The ref was blowing his whistle, signaling tip-off was imminent.
“Let’s do what got us here!” Bob commanded as we all hunched over in a circle. Then as he tried to refresh us about what we had done to bring ourselves there, nerves overtook him. Nothing much sensible came out of his mouth, other than we needed to be aggressive. We took the court to confront the grim-faced Fuzzies armed with confusion.
We did a good job of keeping the ball away from our best shooters in the first half, while allowing the Fuzzies plenty of open shots and offensive rebounds. Captain Bob drove the lane for layups, showing no respect for their defense and coming away empty almost every time. Following his lead, other guys tried the one-on-five approach. When the half ended the Fuzzies were so far ahead we wanted to hide.
“We're panicking!” I yelled at Bob across the locker room during halftime.
“Everything they’ve got’s in their mouth,” came Paul's calm voice. “They’re laughing right now because they think the game’s over.”
“Paul’s scored one basket,” I said.
Bob thumped Paul’s shoulder as if trying to pick a fight. “Listen, you’re bringing the ball down court from now on. Keep it until you get a clear shot or see an open man. Ed, stay with him, then drift to the baseline and wait for a pass. The rest of us need to draw the defense away from them and be ready.”
“Speaking of defense,” I said.
"Damn it, smother them!" he screamed.
The second half was a repeat of the first, only we switched sides: they did the choking, we did the scoring. And Paul did the playmaking. He moved over the floor like a dancer, supreme in his element, confident of every move. If more than one defender started to crowd him, he'd whip the ball to one of us for an open shot. If the defense backed off, he'd find his spot and put up the jumper. He finished as the top scorer and number one in assists.
And he was the MVP in the championship game, as well.
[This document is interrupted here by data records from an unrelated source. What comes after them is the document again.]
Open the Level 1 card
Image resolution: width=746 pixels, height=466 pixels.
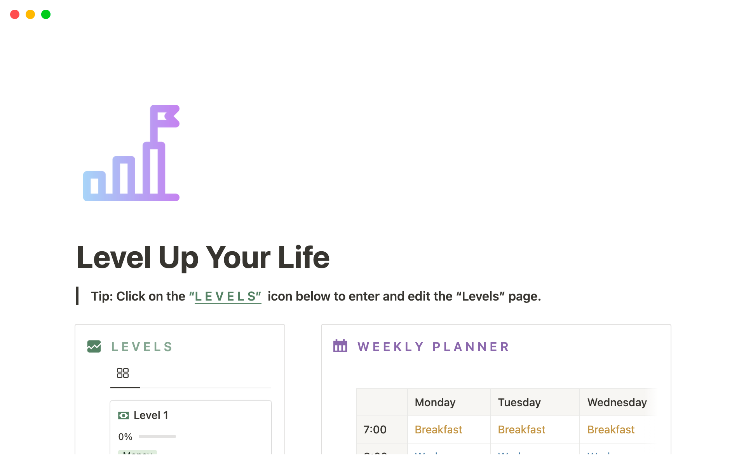coord(151,415)
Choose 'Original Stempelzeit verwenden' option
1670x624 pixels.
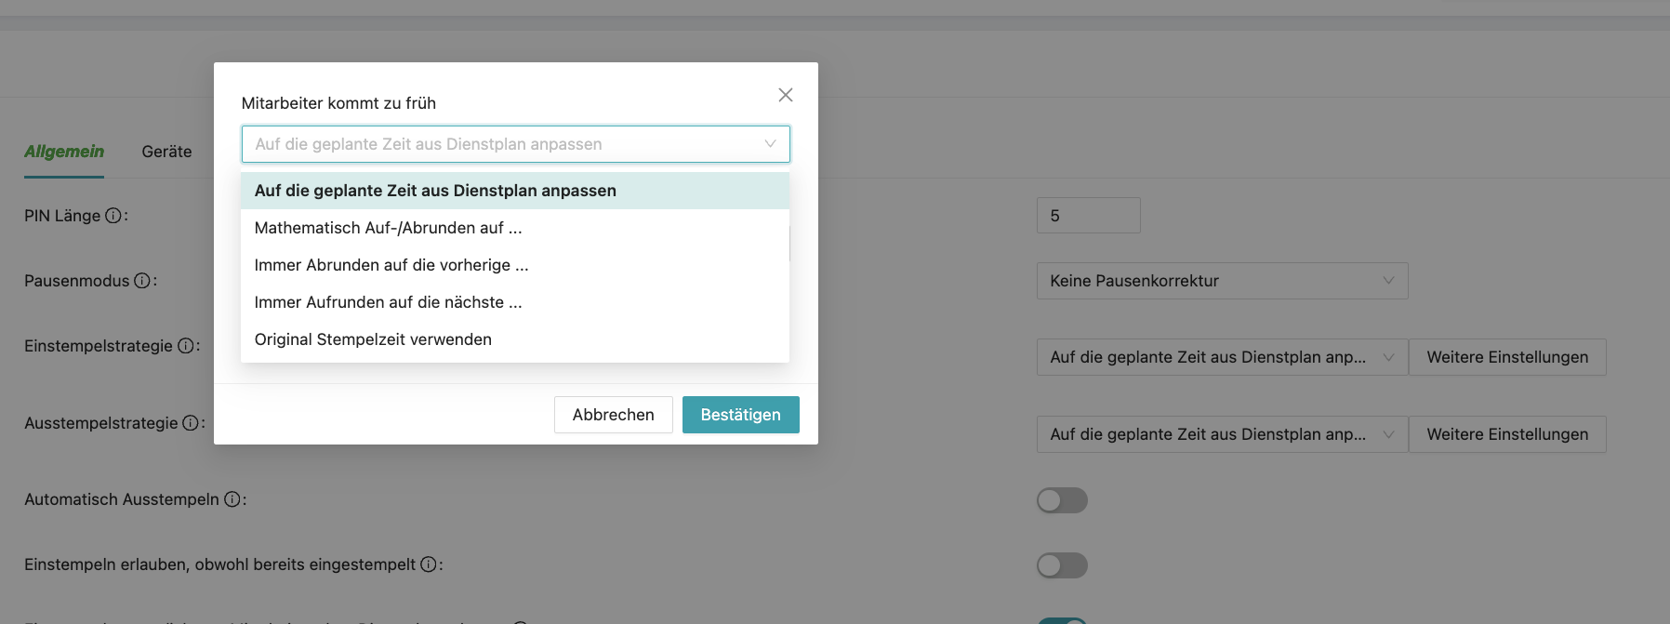pos(373,339)
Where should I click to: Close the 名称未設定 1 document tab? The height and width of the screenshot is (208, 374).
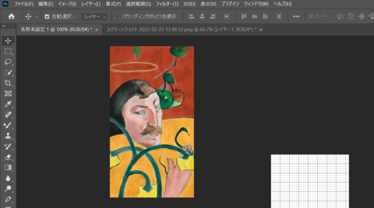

By then, a few of the Fuzzies had recovered from their playoff loss to come watch us play the Hairies. Banger wasn’t among them. To my delight, my father came. I suspect the Hairies still couldn't take us seriously, and after the confidence-building win over the Fuzzies, we had them in our hands. Quiet Paul led us in slaying another giant.
As we headed for the showers after the game, one of the Fuzzies came down from the stands for a look at my championship medal. Though he had to squint to see it, I wish today it was still among my possessions.
I hadn't seen Banger since after the coin-toss game, when he stood straight-shouldered under a shower cursing us. He couldn't stand our shrieking and howling. A season he would soon forget would be a lesson we would always remember. Like the river of the same name, Niagara dropped its great surprise near the end. His guys had bigger egos than us, player-for-player they had more talent. No doubt if they staged Hamlet they'd all try to play the lead.
We didn't, and that's what pulled us through.